* [Reading passage]:
━━━

Co-occurrence relations can be described by mixture of topics modeling by latent Dirichlet allocation (LDA) [17], concept occurrence vector modeling by the proportion of object patches [18], and object bank representation by the use of a set of filters to calculate the object responses [19]. However, these methods express the co-occurrence relations with clusters or patches of features extracted from pixels, instead of the real geo-objects, or they need a feature library. Position relations include distance relations, direction relations, and topology relations. Those methods using the basic geometric features, such as the ratio of the perimeter, ratio of the area, azimuth, and moment invariants, model the topology relations, the distance relations, and the direction relations of the pairwise objects separately [20,21]. Compared to methods based on geometric features, the histogram of force (F-histogram) is sensitive to size, distance, shape, and direction, indirectly uniting the three types of position relations by calculating the force between two objects. The F-histogram is also more convenient to obtain because it does not require the calculation of the boundary perimeter of the objects [22,23,24,25,26,27]. However, the F-histogram is designed to acquire the position relations between pairwise objects [28], and it is not suitable for modeling multiple objects in remote sensing images. In image indexing and retrieval, the F-histogram has been extended to describe a group of objects located near the image center [24,25]. However, this method needs two reference objects placed outside the circumcircle of the group of objects.
In this paper, to solve the problem of scene understanding, a bottom-up scene understanding framework based on the multi-object spatial context relationship model (MOSCRF) is proposed to bridge the semantic gap between pixels and the high-level semantics of HRSIs scene understanding. MOSCRF abides by a bottom-up sequence of pixels-objects-scenes, making it easy to parse the image hierarchically. In MOSCRF, the scene understanding includes three parts: (1) object-oriented classification; (2) construction of the co-occurrence relations and position relations; and (3) scene sematic category understanding.

━━━

* [Required task 1]:
Copy the remote sensing passage word for word from "In this paper, to" to "sematic category understanding.".
* [Required task 2]:
In the remote sensing passage, which three kinds of relations make up position relations?
* [Required task 3]:
Extend the remote sensing passage, picking up after its last sentence.

* [Record extracts]:
━━━

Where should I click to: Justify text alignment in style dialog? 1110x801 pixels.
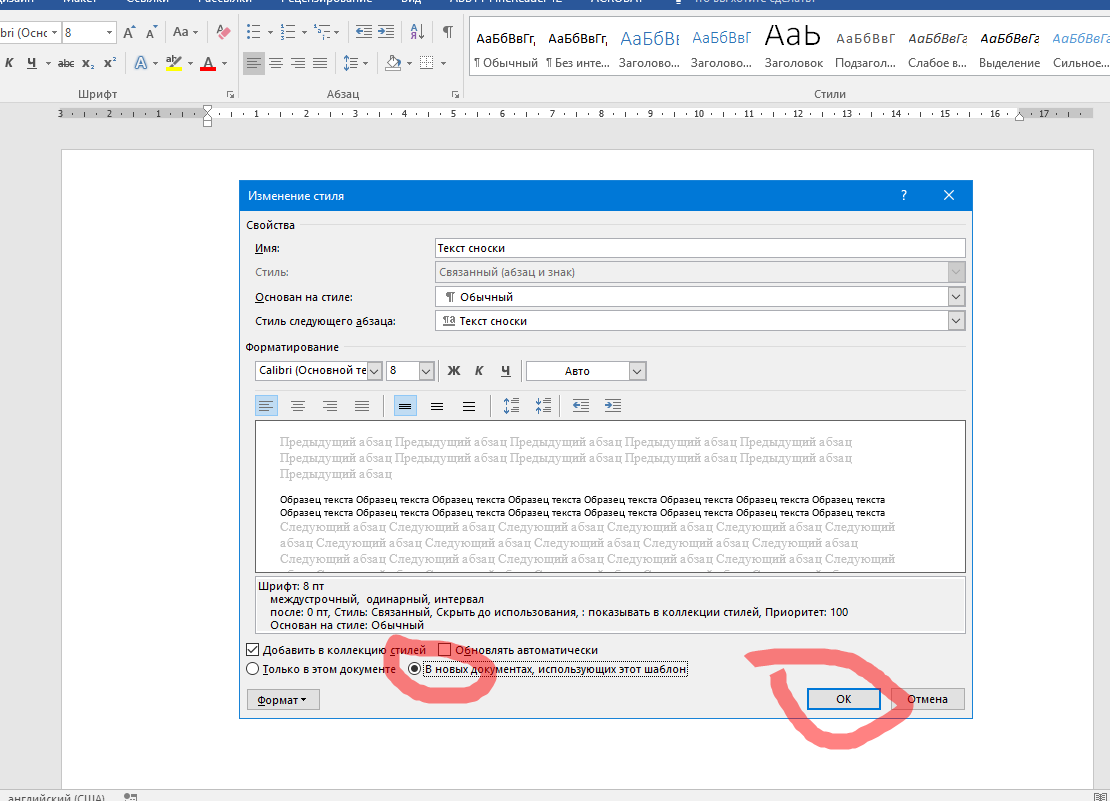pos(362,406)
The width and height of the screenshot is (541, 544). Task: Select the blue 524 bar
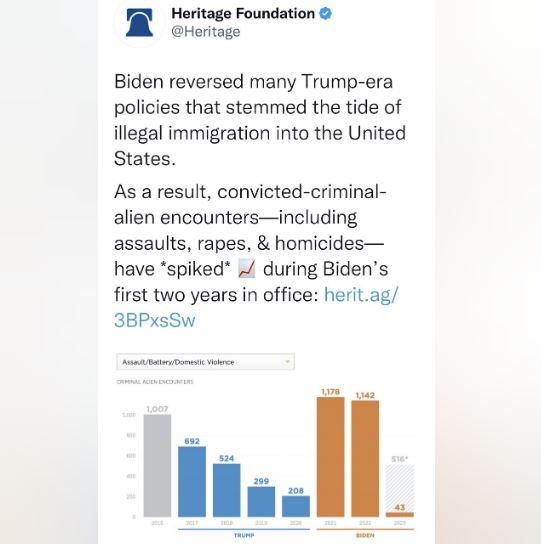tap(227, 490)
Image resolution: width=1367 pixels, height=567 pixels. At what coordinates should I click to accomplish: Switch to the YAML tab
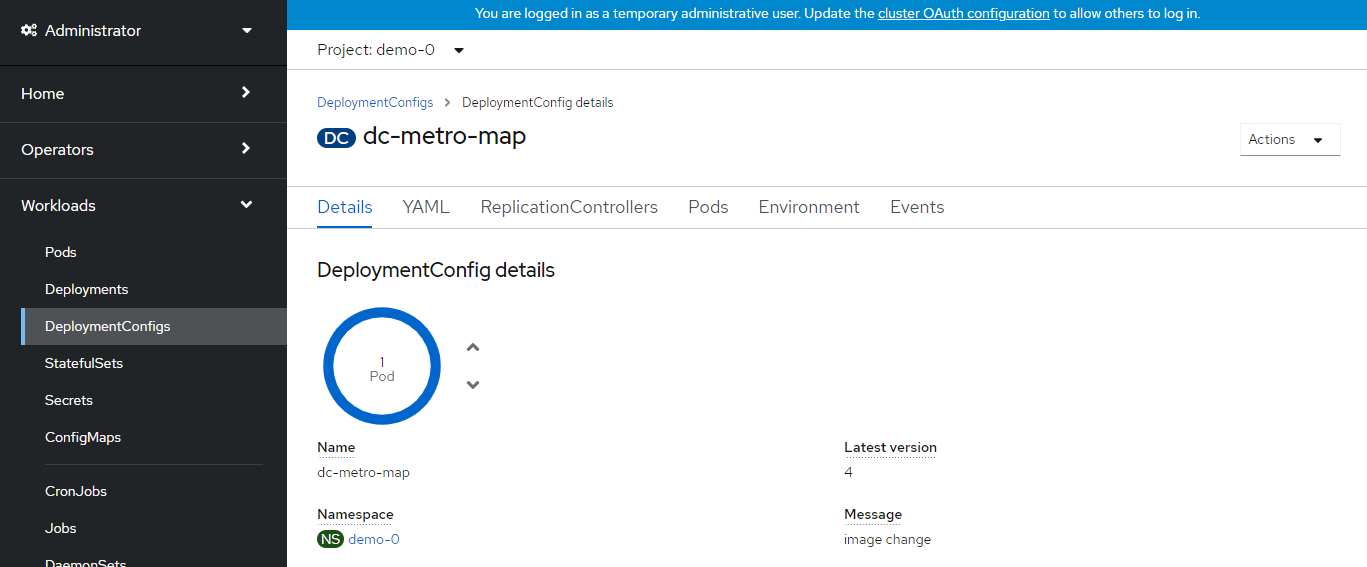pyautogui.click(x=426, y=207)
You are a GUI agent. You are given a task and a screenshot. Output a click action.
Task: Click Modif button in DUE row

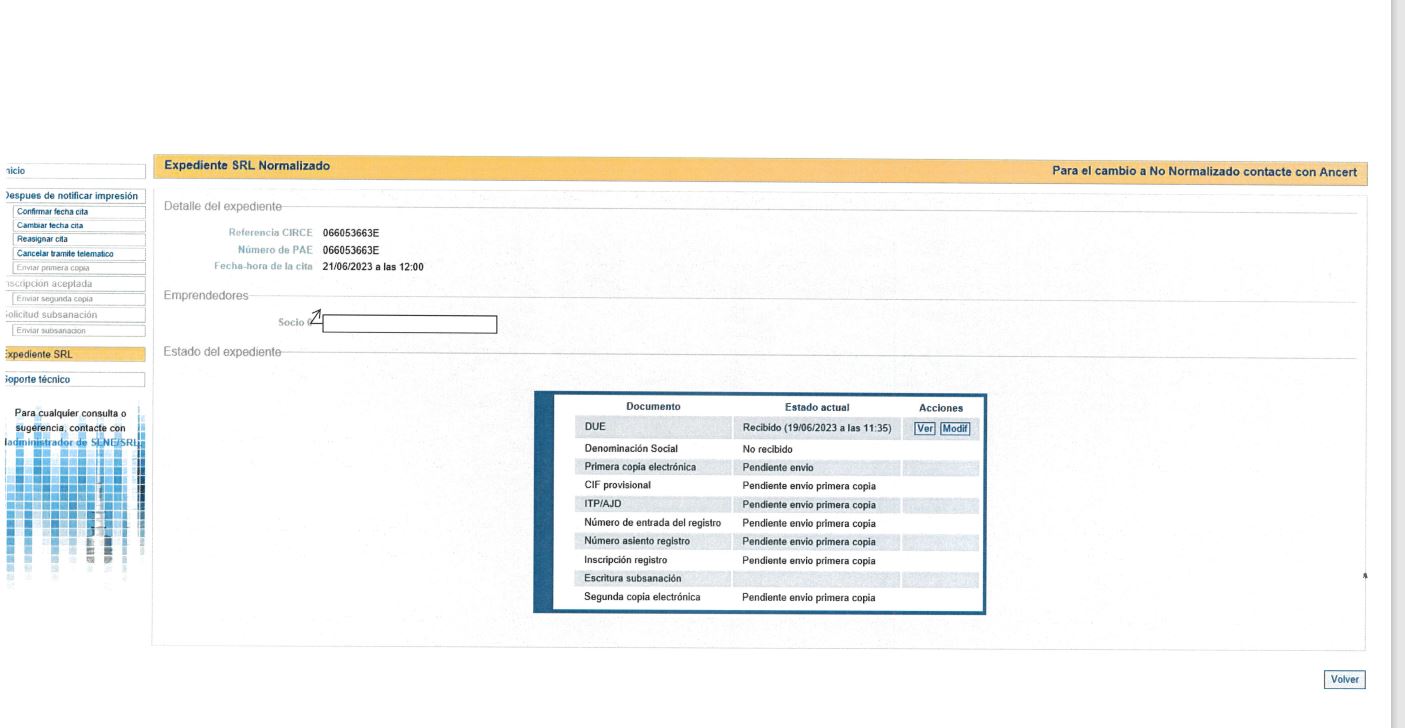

━━━

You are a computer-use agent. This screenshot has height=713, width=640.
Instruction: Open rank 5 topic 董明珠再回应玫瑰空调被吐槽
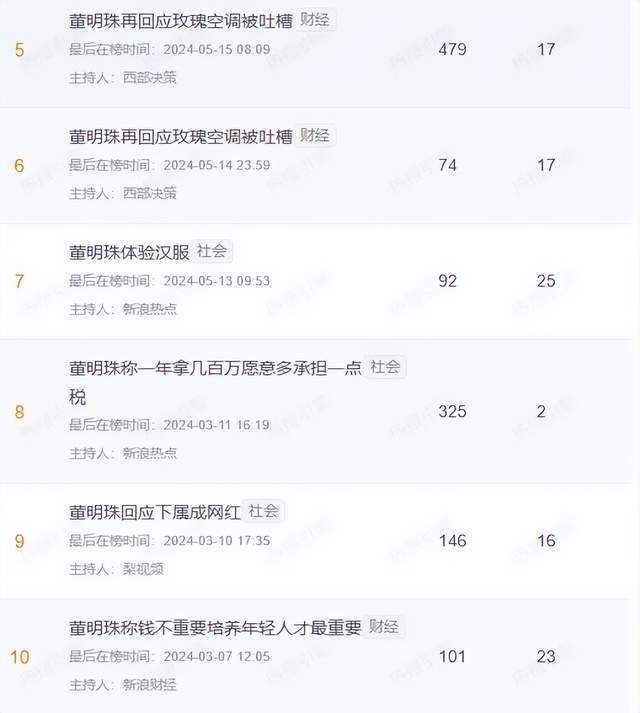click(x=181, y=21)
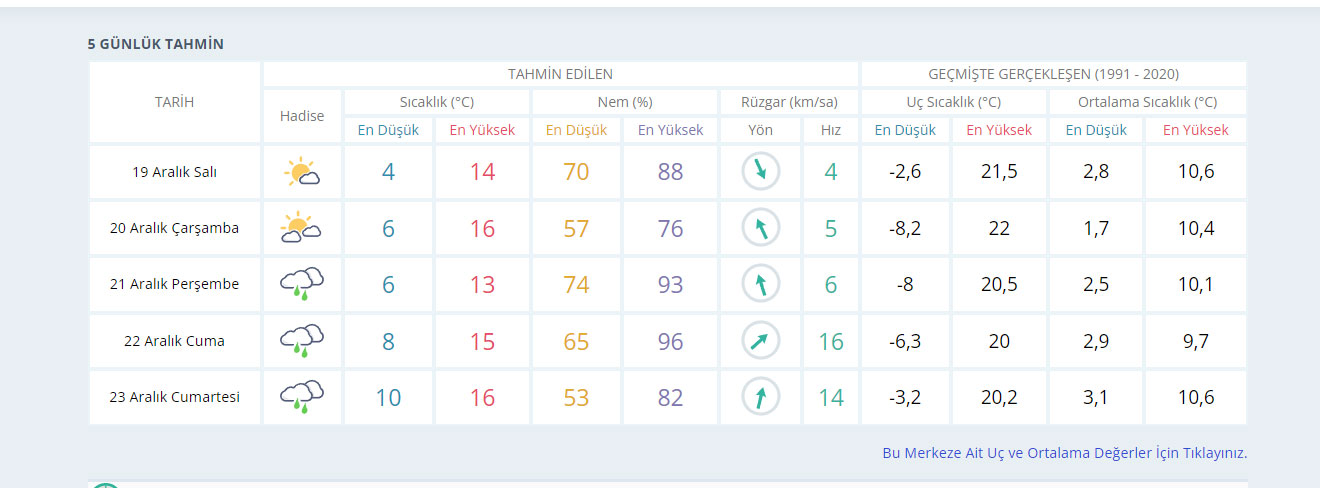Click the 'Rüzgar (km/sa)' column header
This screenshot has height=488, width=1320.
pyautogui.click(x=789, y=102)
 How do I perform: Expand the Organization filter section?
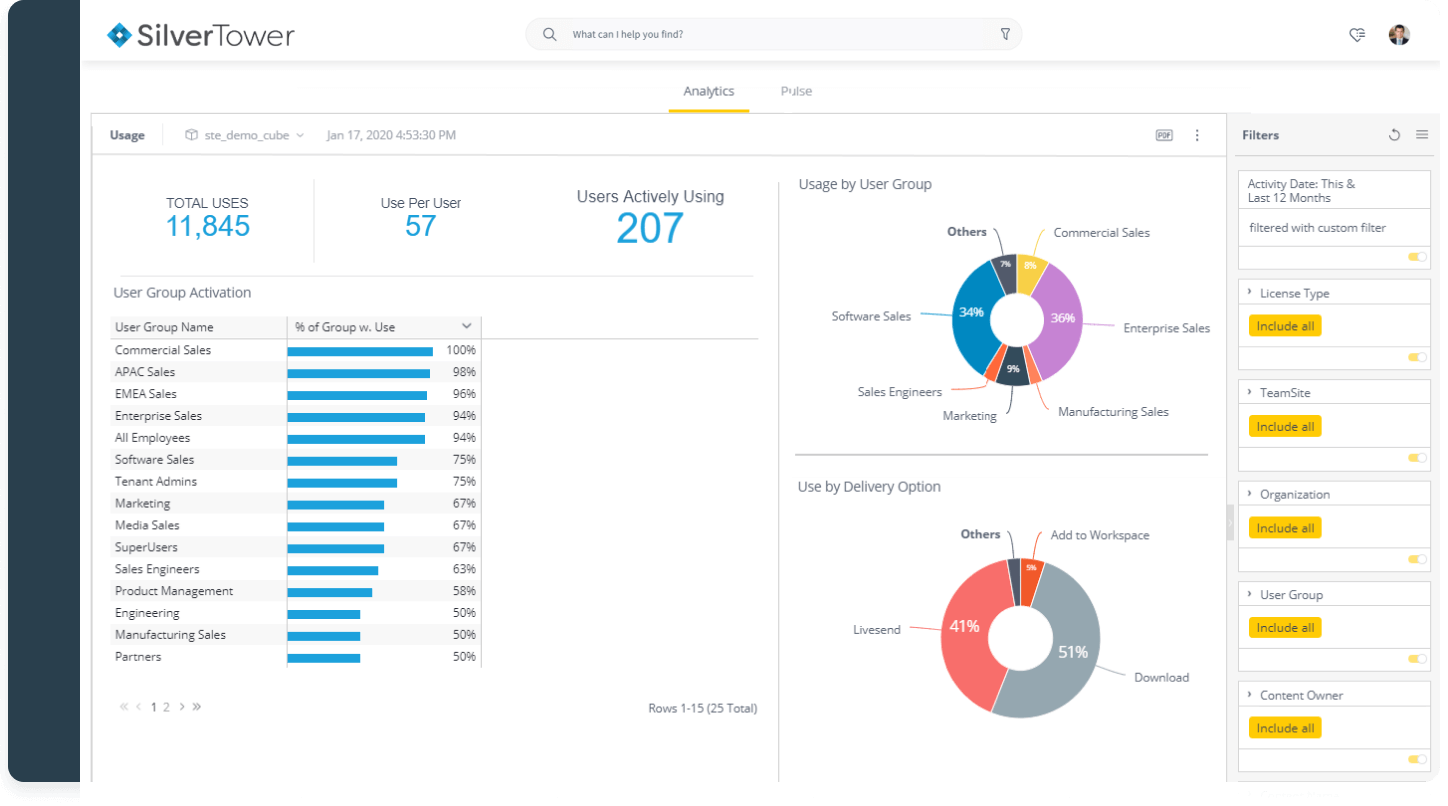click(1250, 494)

━━━

* [Written answer 1]:
In this paper, to solve the problem of scene understanding, a bottom-up scene understanding framework based on the multi-object spatial context relationship model (MOSCRF) is proposed to bridge the semantic gap between pixels and the high-level semantics of HRSIs scene understanding. MOSCRF abides by a bottom-up sequence of pixels-objects-scenes, making it easy to parse the image hierarchically. In MOSCRF, the scene understanding includes three parts: (1) object-oriented classification; (2) construction of the co-occurrence relations and position relations; and (3) scene sematic category understanding.

* [Written answer 2]:
Distance relations, direction relations, and topology relations.

* [Written answer 3]:
The contributions of this paper are as follows:
(1)
MOSCRF is used to understand the scene components and their co-occurrence relations and position relations. When determining the scene, MOSCRF takes advantage of the complementary nature of the fisher kernel coding of objects (oFK) and the multi-object force histogram (MOFH) to dissect the scene from two different aspects. The oFK is concerned more about the co-occurrence relations of different objects, whereas the MOFH pays more attention to the spatial distribution of the scene.
(2)
The oFK is used to model the co-occurrence relations by introducing the fisher kernel coding to objects. Compared to the traditional methods, the oFK is a compact, low-dimensional and refined representation of the distribution of objects categories by using a gradient vector.
(3)
The MOFH is used to model the position relations for multiple objects. Aimed at dealing with the multiple objects in HRSIs, the MOFH adds a global scan line strategy and a rollback strategy to the traditional F-histogram. To keep the invariance to rotation and mirroring, the initial direction is defined as the centroid line between the object with the biggest area and the object with the smallest area. Finally, the feature is the mean and standard deviation of the MOFH curve. The MOFH explains the interaction of the internal objects in different directions.
The remainder of this paper is organized as follows. Section 2 introduces the basic theory of the fisher kernel coding (FK) and F-histogram. Section 3 describes the MOSCRF construction procedure. The experimental results are reported in Section 4, followed by the sensitivity analyses in Section 5. Finally, the conclusions are provided in Section 6.

2. Basic Theory

2.1. Fisher Kernel Coding

Fisher kernel (FK) was first proposed to model the generation process of the signal with a gradient vector derived from a probability density function (pdf) and later introduced by Perronnin and Dance to image classification as the extensions of BoVW to overcome the diversity of the low-level features and the complexity of the distribution [6,29]. The main idea is as follows:
Let X = { x i } i = 1 n be the n local features extracted from the image, which can be described by the gradient vector G λ X . p ( X | λ ) is the pdf and λ is the parameters (Equation (1)). To make the classifier more efficient, Fisher information matrix (Equation (2)) is used to normalize the gradient vector (Equation (3)).
G λ X = λ log p ( X | λ )
F λ = E X [ G λ X ( G λ X ) ]
g λ X = F λ 1 2 G λ X
Finally, the normalized vector is the representation of the image and can be the input of the classifier to recognize the image.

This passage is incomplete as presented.